Explore real assets: real estate,infrastructure, commodities with Paperfree.com. Discover how these investments can add stability and growth to your portfolio.

last updated Thursday, May 2, 2024
#real assets #what are real assets



John Burson     Subscribe
real assets real estate and infrastructure

CONTENTS

The demand for real assets has increased in recent years and will continue to grow as investors better understand this asset class's positive attributes.

Key Takeaways:

    1. Real assets serve as a nontraditional source of income.
    2. Real assets are a tool for investment portfolio diversification.
    3. Investing in real assets offers inflation hedging.
    4. Investing in RA drives competitive total returns.

What are assets?

There are three main asset types: real, intangible, and financial. All assets have a value that is convertible to cash.

what are assets

fig1. What are assets?

  • Real assets.
    Real assets are an investment asset class that backs investments in physical assets. They differ from other assets because they have a physical presence and can deliver direct, tangible results. Real assets can be natural resources, such as gold or oil. They can also be human-made things like infrastructure, machinery, and buildings.
  • Intangible assets.
    Intangible assets don't have physical properties. For example, patents, trademarks, copyrights, brand identity, and intellectual property are intangible assets.
  • Financial assets.
    Financial assets are property attached to a contractual right or ownership claim. Some examples of financial assets are stocks, bonds, mutual funds, bank deposits, investment accounts, and cash. Additionally, financial assets such as hard currency may appear in physical form.  Or they may exist nonphysically - like a money market account.

What are real assets?

What are real assets?

fig2. What are real assets?

Real assets classes

Real assets refer to foundations and resources that support everyday activity in society and the world economy. While numerous investments could be considered real assets, our definition includes the following.

  • Real estate.
    Property types include land, apartments, offices, warehouses, malls, etc. Real estate Investment vehicles include real estate investment trusts (REITs), private real estate funds, and syndicates.
  • Infrastructure.
    Infrastructure includes the fundamental frameworks and facilities for society, organizations, and businesses. It is essential for transportation, commerce, housing, goods distribution, and many other vital processes. Infrastructure includes toll roads, pipelines, airports, bridges, roads, and cellphone towers.
  • Commodities.
    Commodities are raw materials, minerals, and livestock that occur naturally, including oil, natural gas, precious metals, gold, corn, pigs, and soybeans.

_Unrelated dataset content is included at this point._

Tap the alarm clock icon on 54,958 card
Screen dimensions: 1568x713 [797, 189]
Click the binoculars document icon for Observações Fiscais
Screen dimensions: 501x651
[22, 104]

What is the Difference Between Real Assets vs. Financial Assets?

Although they are tangible assets, real assets differ significantly from financial assets. The primary difference is real assets hold value from their physical properties, while financial assets retain value from contractual claims on an underlying asset that may be real or intangible.
So, this chart diagram shows that commodities and property are real assets. Still, commodity futures, exchange-traded funds (ETFs), and real estate investment trusts (REITs) are financial assets that depend on these underlying real assets.

Many people confuse these two asset categories by misunderstanding their relationship. ETFs, for example, can invest in companies involved in using, selling, or mining real assets or tracking the price movement of a specific real asset or basket of real assets. Either way, the EFTs' earning power depends on the increase in the value of the underlying real assets. 
Some of the most popular ETFs in the world by volume hold value from underlying real assets, such as

  • State Street's SPDR Gold Shares (GLD)
  • iShares Silver Trust (SLV)

Both ETFs invest in precious metals and mirror the performance of those metals. 
Technically speaking, these ETFs are financial assets, and the physical gold or silver bullion they own is the real asset.

Pros and Cons of Real Assets

Pros of real assets

In 2017, Brookfield, an asset management firm, revealed that real assets, equities, had a total global value of $5.6 trillion. Of this total, 57% were natural resources, 23% were real estate, and 20% were infrastructure. These are some primary reasons real assets tend to have high investment value.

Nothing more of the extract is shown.